On Oct. 31, the Autistic Self Advocacy Network and NFB representatives delivered a petition with 170,000 signers to Goodwill Industries’ Maryland headquarters and picketed outside. The petition demanded that the company stop paying its workers with disabilities less than the minimum wage.
“Goodwill should step out of the 1930s and adopt a business model that provides real training and opportunities for workers with disabilities to earn the federal minimum wage or higher,” said Anil Lewis, NFB policy and advocacy director. (Truthout.org, Nov. 1)
Lewis described employment for people with disabilities in November 2011, at the NFB blog, as “an entrenched system founded on the belief that people with disabilities are defective, a belief supported by a billion-dollar industry exploiting subminimum wage labor and perpetuating negative stereotypes about [U.S.] Americans with disabilities.

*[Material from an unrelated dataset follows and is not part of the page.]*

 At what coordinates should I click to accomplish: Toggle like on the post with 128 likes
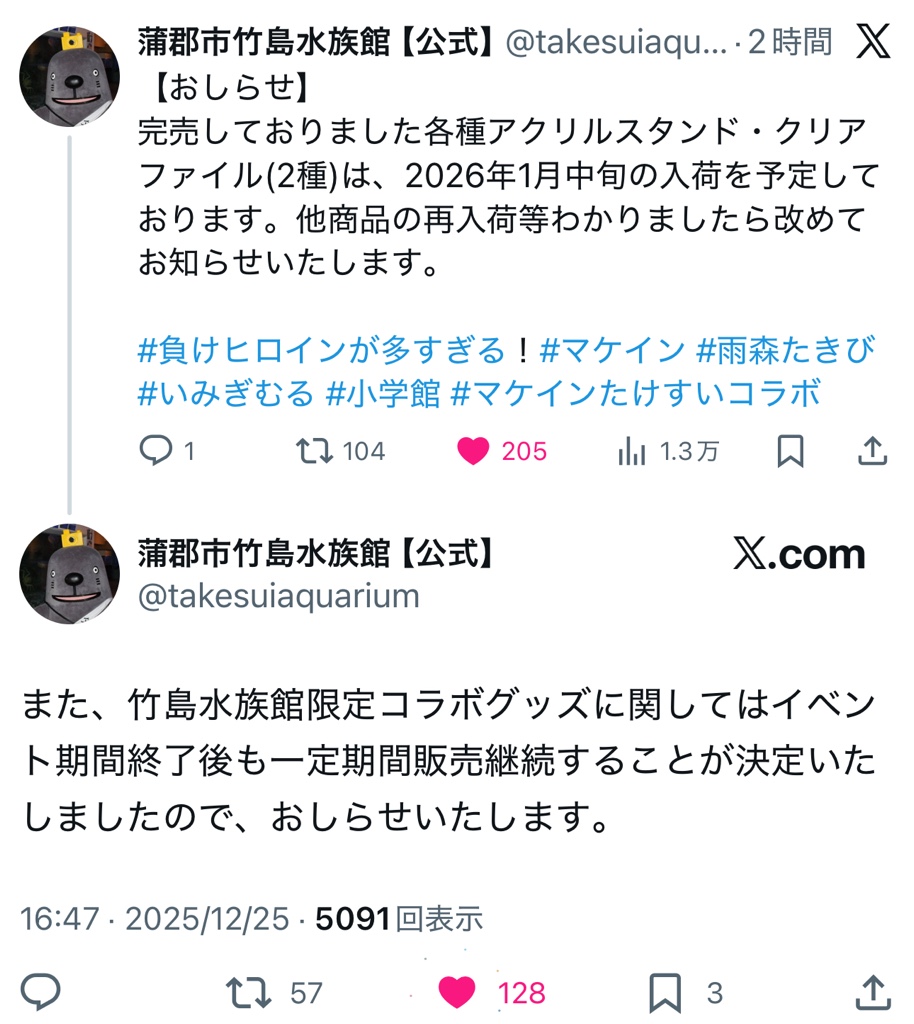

“Many of these sheltered workshops could be more accurately described as prisons, albeit without bars, than as actual workplaces,” Lewis explains. “Fewer than 5 percent of the prisoners escape. … 95 percent of the people currently toiling in subminimum-wage work will spend their entire working lives in these facilities. They will never receive the needed services, training, or support to become real workers, doing real jobs, and earning real wages.”
Lewis calls for eliminating “this legalized wage discrimination … to shift the paradigm from one maintaining that people with disabilities cannot perform jobs competitively to one that recognizes that, with the proper training, opportunity, and supports, even people with the most significant disabilities can be competitively employed.”
Groups, including the NFB, are rallying support for The Fair Wages for Workers with Disabilities Act of 2013 (H.R. 831), which was introduced in Congress this year. If passed, it would repeal Section 14(c) of the FLSA and phase out the discriminatory practice of paying workers with disabilities less than the federal minimum wage. Unfortunately, despite NFB’s efforts, Congress has not approved similar proposed laws in previous years.
In May 2013, the Equal Employment Opportunity Commission won a $240 million judgment against one “sheltered workshop,” the turkey processing company Hill Country Farms, not because the company’s workers with intellectual disabilities were paid only $2 a day, but because they were severely physically and emotionally abused by their bosses and suffered from diabetes, hypertension and other illnesses.
Karl Marx is known for having raised the slogan: “From each according to their abilities, to each according to their needs.”
People with disabilities need the solidarity of people without disabilities to help us send the discriminatory provisions of the minimum wage laws into the dustbin of history.